Kentsel Açılım

25.2.2014

İlk bakışta kentsel açılım, kentsel dönüşüm kavramını çağrıştırmaktadır. Oysa ki kentsel açılım demokratik açılımla birlikte ele alınması, Kentsel Dönüşüme taban oluşturması gereken bir kavramdır.



 Tam manasıyla Kentsel açılım yapılmadan, kentsel dönüşüme geçilmesi, demokratik açılım yapılmadan yeni anayasanın hazırlanmasına benzer.



Nasıl ki demokratik açılım sürecinde “demokratik, eşit haklara sahip ve müreffeh” bir toplumun nasıl olacağını tartışıp ona uygun bir anayasa oluşturma çabasına girmişsek; Gelecekteki insanlarımızın yaşayacağı kentlerin de nasıl olacağı konusunda bir tartışma ortamı oluşturup, yenilenen kentlerimiz için uyulması gereken ana prensipleri belirlememiz lazım.



Bunun adına da kent platformu diyeceğimiz gibi, ”Kentsel açılım” kavramını kullanmamız, konuyu daha güncel duruma getirebilir. 

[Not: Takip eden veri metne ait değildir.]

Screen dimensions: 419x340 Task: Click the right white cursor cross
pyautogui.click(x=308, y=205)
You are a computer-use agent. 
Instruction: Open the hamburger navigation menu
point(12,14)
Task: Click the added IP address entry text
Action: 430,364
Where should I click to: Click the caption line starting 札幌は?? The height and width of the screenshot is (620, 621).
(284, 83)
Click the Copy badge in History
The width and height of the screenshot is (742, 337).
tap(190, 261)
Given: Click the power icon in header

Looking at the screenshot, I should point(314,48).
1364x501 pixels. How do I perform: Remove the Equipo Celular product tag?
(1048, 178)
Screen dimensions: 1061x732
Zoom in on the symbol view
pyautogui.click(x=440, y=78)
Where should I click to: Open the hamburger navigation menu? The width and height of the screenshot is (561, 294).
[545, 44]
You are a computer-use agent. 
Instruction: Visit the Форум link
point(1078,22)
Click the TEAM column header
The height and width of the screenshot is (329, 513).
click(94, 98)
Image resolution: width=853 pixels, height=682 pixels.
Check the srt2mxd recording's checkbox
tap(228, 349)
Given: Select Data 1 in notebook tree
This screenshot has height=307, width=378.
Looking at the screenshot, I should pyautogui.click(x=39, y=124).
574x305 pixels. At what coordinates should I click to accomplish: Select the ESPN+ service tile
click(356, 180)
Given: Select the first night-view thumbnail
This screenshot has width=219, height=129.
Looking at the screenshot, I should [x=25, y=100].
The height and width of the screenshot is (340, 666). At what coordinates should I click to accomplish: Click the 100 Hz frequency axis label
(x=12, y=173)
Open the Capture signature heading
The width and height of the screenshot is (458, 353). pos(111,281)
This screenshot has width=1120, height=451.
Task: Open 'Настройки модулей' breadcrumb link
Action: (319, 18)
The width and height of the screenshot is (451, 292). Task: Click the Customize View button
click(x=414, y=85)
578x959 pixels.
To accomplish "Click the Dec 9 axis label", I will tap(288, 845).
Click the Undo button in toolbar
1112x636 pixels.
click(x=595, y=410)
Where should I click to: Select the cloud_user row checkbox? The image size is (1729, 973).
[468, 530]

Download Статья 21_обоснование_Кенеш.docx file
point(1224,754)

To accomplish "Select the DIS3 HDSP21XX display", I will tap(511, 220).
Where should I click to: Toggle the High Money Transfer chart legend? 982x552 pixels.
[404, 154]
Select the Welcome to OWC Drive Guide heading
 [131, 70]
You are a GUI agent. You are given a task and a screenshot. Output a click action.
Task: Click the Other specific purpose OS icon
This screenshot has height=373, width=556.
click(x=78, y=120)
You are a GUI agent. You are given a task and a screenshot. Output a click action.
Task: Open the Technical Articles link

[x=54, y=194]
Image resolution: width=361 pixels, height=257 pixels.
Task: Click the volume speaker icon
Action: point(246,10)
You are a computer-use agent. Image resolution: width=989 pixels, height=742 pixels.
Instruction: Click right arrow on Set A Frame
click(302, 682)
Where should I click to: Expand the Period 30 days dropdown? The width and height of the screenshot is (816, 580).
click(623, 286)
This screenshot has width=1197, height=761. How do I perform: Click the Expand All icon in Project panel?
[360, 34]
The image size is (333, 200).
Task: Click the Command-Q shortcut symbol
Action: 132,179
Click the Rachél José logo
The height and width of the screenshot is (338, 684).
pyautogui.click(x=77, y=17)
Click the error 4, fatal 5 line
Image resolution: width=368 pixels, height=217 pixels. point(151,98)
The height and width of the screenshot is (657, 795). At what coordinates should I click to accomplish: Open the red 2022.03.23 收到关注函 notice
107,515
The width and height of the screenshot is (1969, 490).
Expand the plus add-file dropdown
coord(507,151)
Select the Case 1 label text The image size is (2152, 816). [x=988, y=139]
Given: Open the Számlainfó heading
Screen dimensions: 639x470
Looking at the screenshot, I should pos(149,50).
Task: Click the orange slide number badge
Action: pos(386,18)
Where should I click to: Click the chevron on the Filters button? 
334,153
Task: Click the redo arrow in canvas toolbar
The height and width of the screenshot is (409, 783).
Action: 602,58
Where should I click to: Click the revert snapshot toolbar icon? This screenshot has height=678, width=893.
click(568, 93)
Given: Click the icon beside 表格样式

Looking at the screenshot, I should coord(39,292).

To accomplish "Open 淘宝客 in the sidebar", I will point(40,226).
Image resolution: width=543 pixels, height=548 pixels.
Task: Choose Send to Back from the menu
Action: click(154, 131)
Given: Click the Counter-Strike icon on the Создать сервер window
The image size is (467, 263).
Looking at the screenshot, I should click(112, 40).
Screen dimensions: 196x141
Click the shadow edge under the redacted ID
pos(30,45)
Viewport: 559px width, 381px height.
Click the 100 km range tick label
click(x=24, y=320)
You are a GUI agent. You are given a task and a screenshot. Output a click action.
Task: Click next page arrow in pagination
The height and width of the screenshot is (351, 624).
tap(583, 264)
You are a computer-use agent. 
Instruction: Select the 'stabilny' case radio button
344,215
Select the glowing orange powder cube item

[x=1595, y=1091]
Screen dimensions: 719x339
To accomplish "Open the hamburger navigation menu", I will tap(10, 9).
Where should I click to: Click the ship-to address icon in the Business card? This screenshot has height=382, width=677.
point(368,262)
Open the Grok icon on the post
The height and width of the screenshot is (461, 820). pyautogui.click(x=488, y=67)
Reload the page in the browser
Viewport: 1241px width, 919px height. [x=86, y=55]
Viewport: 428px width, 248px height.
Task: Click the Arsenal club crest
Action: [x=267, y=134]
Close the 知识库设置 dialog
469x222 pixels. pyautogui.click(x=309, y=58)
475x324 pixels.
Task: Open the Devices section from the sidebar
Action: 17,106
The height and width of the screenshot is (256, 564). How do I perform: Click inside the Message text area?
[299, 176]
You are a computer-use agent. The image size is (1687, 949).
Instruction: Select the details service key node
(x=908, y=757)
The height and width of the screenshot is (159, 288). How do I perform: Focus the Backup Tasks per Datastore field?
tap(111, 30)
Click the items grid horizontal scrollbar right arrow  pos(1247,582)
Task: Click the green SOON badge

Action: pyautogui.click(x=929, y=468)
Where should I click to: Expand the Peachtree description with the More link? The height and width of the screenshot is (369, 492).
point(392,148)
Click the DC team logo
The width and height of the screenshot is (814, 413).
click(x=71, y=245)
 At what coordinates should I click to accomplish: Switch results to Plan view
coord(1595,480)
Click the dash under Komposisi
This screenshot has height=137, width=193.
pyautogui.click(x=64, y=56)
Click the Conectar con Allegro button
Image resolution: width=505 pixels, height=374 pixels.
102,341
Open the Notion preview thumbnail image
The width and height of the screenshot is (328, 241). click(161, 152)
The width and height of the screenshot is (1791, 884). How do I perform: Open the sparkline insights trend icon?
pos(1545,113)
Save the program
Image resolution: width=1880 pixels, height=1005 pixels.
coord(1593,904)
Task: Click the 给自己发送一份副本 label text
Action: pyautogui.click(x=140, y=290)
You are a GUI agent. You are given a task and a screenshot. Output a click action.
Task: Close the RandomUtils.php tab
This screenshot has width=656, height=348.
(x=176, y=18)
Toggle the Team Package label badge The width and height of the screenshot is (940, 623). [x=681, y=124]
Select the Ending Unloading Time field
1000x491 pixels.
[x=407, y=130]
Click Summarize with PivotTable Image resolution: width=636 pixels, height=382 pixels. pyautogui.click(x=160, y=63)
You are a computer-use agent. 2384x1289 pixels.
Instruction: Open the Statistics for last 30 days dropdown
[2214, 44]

 Bu süreç yaşanmadan oluşan ve oluşacak yeni çevre ve kentlerimiz, halktan kopuk olacağı gibi, mutlu ve huzurlu bir neslin oluşmasına da hizmet etmez.



Yeni bir medeniyet inşaasında iddia sahibi olan hükümetimiz, nasıl ki kuruluş yıllarımızdan beri oluşan antidemokratik yasalarla yüzleşiyorsa, onları halkımızla uyumlu hale getirmek için çalıştaylar yapıyorsa;bu yıllara ait halkımıza zorla giydirilen çevreyle uyumsuz, sosyal ve kentsel dokumuzu bozan yasalarla da yüzleşmelidir.



 Bu yasalardan dolayı yeşille ve yerel malzemeyle uyumlu şehirlerimiz bir beton yığınına ve rant paylaşım aracına dönüşmüş bulunmaktadır. Bu yasalardan dolayı dede ve torun birbirinden kopuk yaşamaya,mutsuz çocuklar, mutsuz büyükler toplumuna dönmeye mahkum olmuş bulunmaktayız.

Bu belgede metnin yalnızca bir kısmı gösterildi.